Data taken from a collection

--------------------------------

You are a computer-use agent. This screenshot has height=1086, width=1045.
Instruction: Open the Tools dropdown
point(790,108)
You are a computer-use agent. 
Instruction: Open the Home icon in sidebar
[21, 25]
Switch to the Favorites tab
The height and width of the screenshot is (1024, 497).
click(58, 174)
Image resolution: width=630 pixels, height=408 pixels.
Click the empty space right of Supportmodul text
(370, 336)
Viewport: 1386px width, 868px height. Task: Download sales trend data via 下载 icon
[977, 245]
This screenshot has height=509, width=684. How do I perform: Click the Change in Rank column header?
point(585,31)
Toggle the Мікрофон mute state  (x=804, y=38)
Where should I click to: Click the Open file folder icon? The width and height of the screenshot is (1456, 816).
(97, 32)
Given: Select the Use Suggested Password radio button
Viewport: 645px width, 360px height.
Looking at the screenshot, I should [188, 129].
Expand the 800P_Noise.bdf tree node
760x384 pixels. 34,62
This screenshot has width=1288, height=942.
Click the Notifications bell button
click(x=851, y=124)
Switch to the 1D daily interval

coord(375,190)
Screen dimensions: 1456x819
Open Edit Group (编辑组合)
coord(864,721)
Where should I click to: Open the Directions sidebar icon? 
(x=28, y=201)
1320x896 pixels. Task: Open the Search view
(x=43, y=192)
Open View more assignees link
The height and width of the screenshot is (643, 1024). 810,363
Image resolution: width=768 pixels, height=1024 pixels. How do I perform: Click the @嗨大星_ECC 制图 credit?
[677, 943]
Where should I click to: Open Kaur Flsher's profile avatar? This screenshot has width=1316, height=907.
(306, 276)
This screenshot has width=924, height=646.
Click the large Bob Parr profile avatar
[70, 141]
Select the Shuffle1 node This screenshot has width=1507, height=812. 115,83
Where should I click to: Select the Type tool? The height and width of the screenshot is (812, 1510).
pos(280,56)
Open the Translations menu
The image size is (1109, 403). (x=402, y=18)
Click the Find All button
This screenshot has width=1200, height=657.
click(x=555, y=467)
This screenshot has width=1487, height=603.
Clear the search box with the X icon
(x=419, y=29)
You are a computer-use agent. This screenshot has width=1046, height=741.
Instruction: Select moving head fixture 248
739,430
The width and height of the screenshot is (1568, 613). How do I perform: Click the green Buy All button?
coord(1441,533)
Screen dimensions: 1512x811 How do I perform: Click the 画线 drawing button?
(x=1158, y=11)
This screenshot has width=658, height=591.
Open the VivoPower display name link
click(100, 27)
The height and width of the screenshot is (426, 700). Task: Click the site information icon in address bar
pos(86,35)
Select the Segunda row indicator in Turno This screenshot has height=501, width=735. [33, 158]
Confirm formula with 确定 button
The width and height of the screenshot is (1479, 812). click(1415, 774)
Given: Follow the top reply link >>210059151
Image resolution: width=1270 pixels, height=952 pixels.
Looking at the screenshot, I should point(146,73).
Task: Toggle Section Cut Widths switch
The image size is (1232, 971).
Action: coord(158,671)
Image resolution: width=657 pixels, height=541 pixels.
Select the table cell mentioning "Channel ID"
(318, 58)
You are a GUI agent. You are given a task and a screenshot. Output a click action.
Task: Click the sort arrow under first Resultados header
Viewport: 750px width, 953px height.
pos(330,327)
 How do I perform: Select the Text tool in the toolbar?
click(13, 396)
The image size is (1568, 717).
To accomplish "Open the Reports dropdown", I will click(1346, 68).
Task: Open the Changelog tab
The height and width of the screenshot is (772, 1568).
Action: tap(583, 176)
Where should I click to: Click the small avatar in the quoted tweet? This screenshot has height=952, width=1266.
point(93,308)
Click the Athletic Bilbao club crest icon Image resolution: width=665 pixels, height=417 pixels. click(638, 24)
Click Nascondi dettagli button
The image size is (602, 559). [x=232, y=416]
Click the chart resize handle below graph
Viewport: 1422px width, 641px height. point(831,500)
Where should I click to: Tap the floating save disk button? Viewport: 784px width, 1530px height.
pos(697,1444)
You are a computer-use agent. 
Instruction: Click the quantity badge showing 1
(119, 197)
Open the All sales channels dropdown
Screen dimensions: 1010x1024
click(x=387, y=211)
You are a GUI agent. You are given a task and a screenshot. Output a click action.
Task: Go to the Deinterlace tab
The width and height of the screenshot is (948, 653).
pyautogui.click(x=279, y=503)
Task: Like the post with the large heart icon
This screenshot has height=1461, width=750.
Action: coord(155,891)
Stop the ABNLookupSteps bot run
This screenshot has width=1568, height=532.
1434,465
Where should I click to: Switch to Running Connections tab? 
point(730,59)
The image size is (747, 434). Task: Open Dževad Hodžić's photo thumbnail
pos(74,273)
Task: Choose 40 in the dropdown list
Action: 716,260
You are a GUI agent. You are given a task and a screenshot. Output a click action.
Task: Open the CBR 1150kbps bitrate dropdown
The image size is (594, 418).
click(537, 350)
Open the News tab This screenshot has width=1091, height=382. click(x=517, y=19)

--------------------------------

• Task prompt: Render every line of the rows above as a Markdown table with the columns No. and Text, numbering each line in order and omitting blank lines.

• Full response:
| No. | Text |
|---|---|
| 1 | You are a computer-use agent. This screenshot has height=1086, width=1045. |
| 2 | Instruction: Open the Tools dropdown |
| 3 | point(790,108) |
| 4 | You are a computer-use agent.  |
| 5 | Instruction: Open the Home icon in sidebar |
| 6 | [21, 25] |
| 7 | Switch to the Favorites tab |
| 8 | The height and width of the screenshot is (1024, 497). |
| 9 | click(58, 174) |
| 10 | Image resolution: width=630 pixels, height=408 pixels. |
| 11 | Click the empty space right of Supportmodul text |
| 12 | (370, 336) |
| 13 | Viewport: 1386px width, 868px height. Task: Download sales trend data via 下载 icon |
| 14 | [977, 245] |
| 15 | This screenshot has height=509, width=684. How do I perform: Click the Change in Rank column header? |
| 16 | point(585,31) |
| 17 | Toggle the Мікрофон mute state  (x=804, y=38) |
| 18 | Where should I click to: Click the Open file folder icon? The width and height of the screenshot is (1456, 816). |
| 19 | (97, 32) |
| 20 | Given: Select the Use Suggested Password radio button |
| 21 | Viewport: 645px width, 360px height. |
| 22 | Looking at the screenshot, I should [188, 129]. |
| 23 | Expand the 800P_Noise.bdf tree node |
| 24 | 760x384 pixels. 34,62 |
| 25 | This screenshot has width=1288, height=942. |
| 26 | Click the Notifications bell button |
| 27 | click(x=851, y=124) |
| 28 | Switch to the 1D daily interval |
| 29 | coord(375,190) |
| 30 | Screen dimensions: 1456x819 |
| 31 | Open Edit Group (编辑组合) |
| 32 | coord(864,721) |
| 33 | Where should I click to: Open the Directions sidebar icon?  |
| 34 | (x=28, y=201) |
| 35 | 1320x896 pixels. Task: Open the Search view |
| 36 | (x=43, y=192) |
| 37 | Open View more assignees link |
| 38 | The height and width of the screenshot is (643, 1024). 810,363 |
| 39 | Image resolution: width=768 pixels, height=1024 pixels. How do I perform: Click the @嗨大星_ECC 制图 credit? |
| 40 | [677, 943] |
| 41 | Where should I click to: Open Kaur Flsher's profile avatar? This screenshot has width=1316, height=907. |
| 42 | (306, 276) |
| 43 | This screenshot has width=924, height=646. |
| 44 | Click the large Bob Parr profile avatar |
| 45 | [70, 141] |
| 46 | Select the Shuffle1 node This screenshot has width=1507, height=812. 115,83 |
| 47 | Where should I click to: Select the Type tool? The height and width of the screenshot is (812, 1510). |
| 48 | pos(280,56) |
| 49 | Open the Translations menu |
| 50 | The image size is (1109, 403). (x=402, y=18) |
| 51 | Click the Find All button |
| 52 | This screenshot has width=1200, height=657. |
| 53 | click(x=555, y=467) |
| 54 | This screenshot has width=1487, height=603. |
| 55 | Clear the search box with the X icon |
| 56 | (x=419, y=29) |
| 57 | You are a computer-use agent. This screenshot has width=1046, height=741. |
| 58 | Instruction: Select moving head fixture 248 |
| 59 | 739,430 |
| 60 | The width and height of the screenshot is (1568, 613). How do I perform: Click the green Buy All button? |
| 61 | coord(1441,533) |
| 62 | Screen dimensions: 1512x811 How do I perform: Click the 画线 drawing button? |
| 63 | (x=1158, y=11) |
| 64 | This screenshot has width=658, height=591. |
| 65 | Open the VivoPower display name link |
| 66 | click(100, 27) |
| 67 | The height and width of the screenshot is (426, 700). Task: Click the site information icon in address bar |
| 68 | pos(86,35) |
| 69 | Select the Segunda row indicator in Turno This screenshot has height=501, width=735. [33, 158] |
| 70 | Confirm formula with 确定 button |
| 71 | The width and height of the screenshot is (1479, 812). click(1415, 774) |
| 72 | Given: Follow the top reply link >>210059151 |
| 73 | Image resolution: width=1270 pixels, height=952 pixels. |
| 74 | Looking at the screenshot, I should point(146,73). |
| 75 | Task: Toggle Section Cut Widths switch |
| 76 | The image size is (1232, 971). |
| 77 | Action: coord(158,671) |
| 78 | Image resolution: width=657 pixels, height=541 pixels. |
| 79 | Select the table cell mentioning "Channel ID" |
| 80 | (318, 58) |
| 81 | You are a GUI agent. You are given a task and a screenshot. Output a click action. |
| 82 | Task: Click the sort arrow under first Resultados header |
| 83 | Viewport: 750px width, 953px height. |
| 84 | pos(330,327) |
| 85 |  How do I perform: Select the Text tool in the toolbar? |
| 86 | click(13, 396) |
| 87 | The image size is (1568, 717). |
| 88 | To accomplish "Open the Reports dropdown", I will click(1346, 68). |
| 89 | Task: Open the Changelog tab |
| 90 | The height and width of the screenshot is (772, 1568). |
| 91 | Action: tap(583, 176) |
| 92 | Where should I click to: Click the small avatar in the quoted tweet? This screenshot has height=952, width=1266. |
| 93 | point(93,308) |
| 94 | Click the Athletic Bilbao club crest icon Image resolution: width=665 pixels, height=417 pixels. click(638, 24) |
| 95 | Click Nascondi dettagli button |
| 96 | The image size is (602, 559). [x=232, y=416] |
| 97 | Click the chart resize handle below graph |
| 98 | Viewport: 1422px width, 641px height. point(831,500) |
| 99 | Where should I click to: Tap the floating save disk button? Viewport: 784px width, 1530px height. |
| 100 | pos(697,1444) |
| 101 | You are a computer-use agent.  |
| 102 | Instruction: Click the quantity badge showing 1 |
| 103 | (119, 197) |
| 104 | Open the All sales channels dropdown |
| 105 | Screen dimensions: 1010x1024 |
| 106 | click(x=387, y=211) |
| 107 | You are a GUI agent. You are given a task and a screenshot. Output a click action. |
| 108 | Task: Go to the Deinterlace tab |
| 109 | The width and height of the screenshot is (948, 653). |
| 110 | pyautogui.click(x=279, y=503) |
| 111 | Task: Like the post with the large heart icon |
| 112 | This screenshot has height=1461, width=750. |
| 113 | Action: coord(155,891) |
| 114 | Stop the ABNLookupSteps bot run |
| 115 | This screenshot has width=1568, height=532. |
| 116 | 1434,465 |
| 117 | Where should I click to: Switch to Running Connections tab?  |
| 118 | point(730,59) |
| 119 | The image size is (747, 434). Task: Open Dževad Hodžić's photo thumbnail |
| 120 | pos(74,273) |
| 121 | Task: Choose 40 in the dropdown list |
| 122 | Action: 716,260 |
| 123 | You are a GUI agent. You are given a task and a screenshot. Output a click action. |
| 124 | Task: Open the CBR 1150kbps bitrate dropdown |
| 125 | The image size is (594, 418). |
| 126 | click(537, 350) |
| 127 | Open the News tab This screenshot has width=1091, height=382. click(x=517, y=19) |